▸ Text passage
[START]
Haaretz: not telling the whole story
An alternative view to reporting from the Netzarim Corridor
I am sure you may have been as disturbed as I was to read the recent report in Haaretz about the conduct of the IDF in the Netzarim corridor in Gaza. For those who have not read it, the lurid allegations certainly raised my eyebrows. In later November 2024, I went to the Netzarim Corridor with the IDF. I saw nothing in the behaviour, conversation or ethos in the many soldiers I spoke to there that resembled the accounts described in Haaretz. This inspired me to do some digging of my own into accounts of serving in the Netzarim Corridor.
The corridor runs East to West from the Israel-Gaza border to the Mediterranean (see map below). It is designed to control movement between Gaza City and the South of Gaza. There are reports that checkpoints there are fitted with fiberoptic cable and facial recognition software to pick up Hamas and their allies attempting to move with civilians.
[END]
▸ Tasks
• A. In the Netzarim Corridor commentary, what is the corridor designed to control?
• B. Copy the whole listing below line for line, leaving out the pictures.

▸ Exercise input
[START]
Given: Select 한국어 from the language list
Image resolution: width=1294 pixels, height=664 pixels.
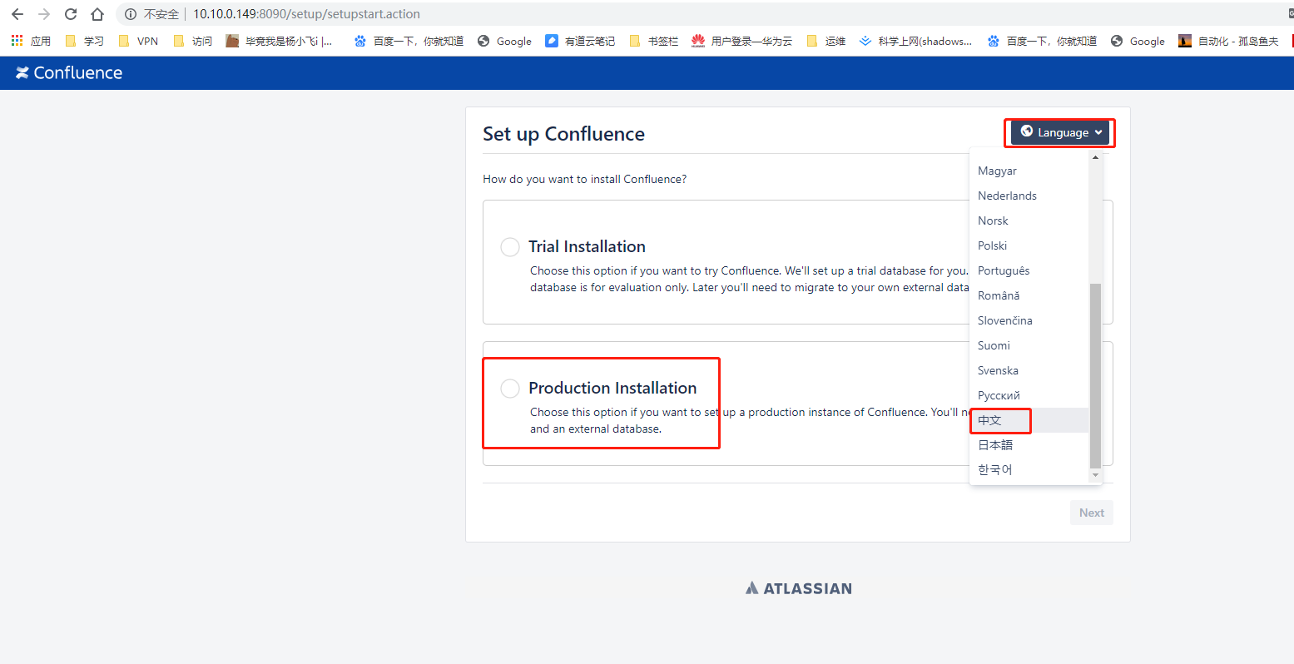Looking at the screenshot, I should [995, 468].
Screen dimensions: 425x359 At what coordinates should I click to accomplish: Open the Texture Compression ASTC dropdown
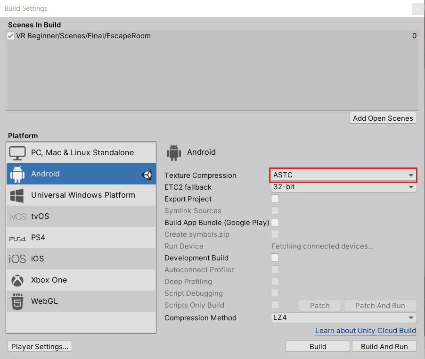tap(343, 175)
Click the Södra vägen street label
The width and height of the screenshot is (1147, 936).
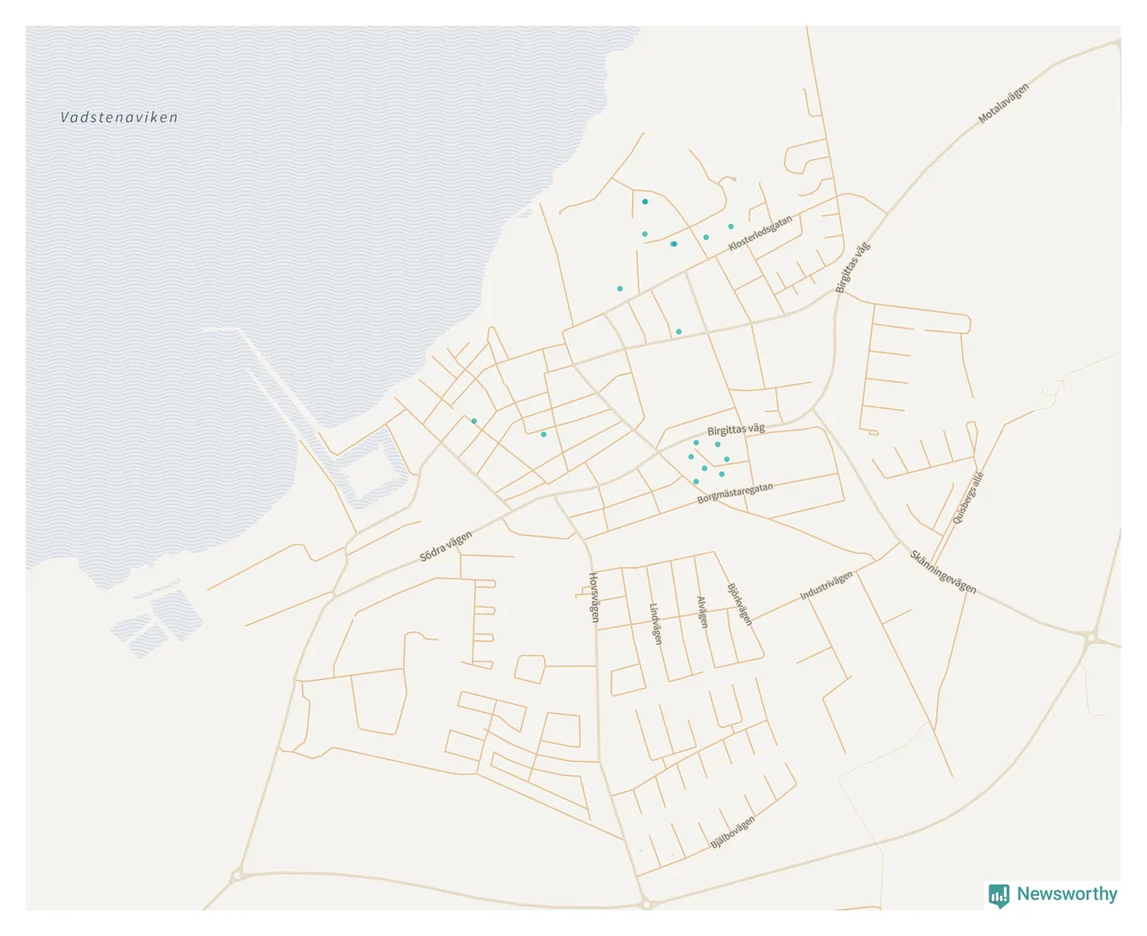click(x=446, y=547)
[END]
▸ Answers provided
• A. Movement between Gaza City and the South of Gaza.

• B.
Given: Select 한국어 from the language list
Image resolution: width=1294 pixels, height=664 pixels.
Looking at the screenshot, I should [995, 468].
Screen dimensions: 425x359 At what coordinates should I click to accomplish: Open the Texture Compression ASTC dropdown
tap(343, 175)
Click the Södra vägen street label
The width and height of the screenshot is (1147, 936).
click(x=446, y=547)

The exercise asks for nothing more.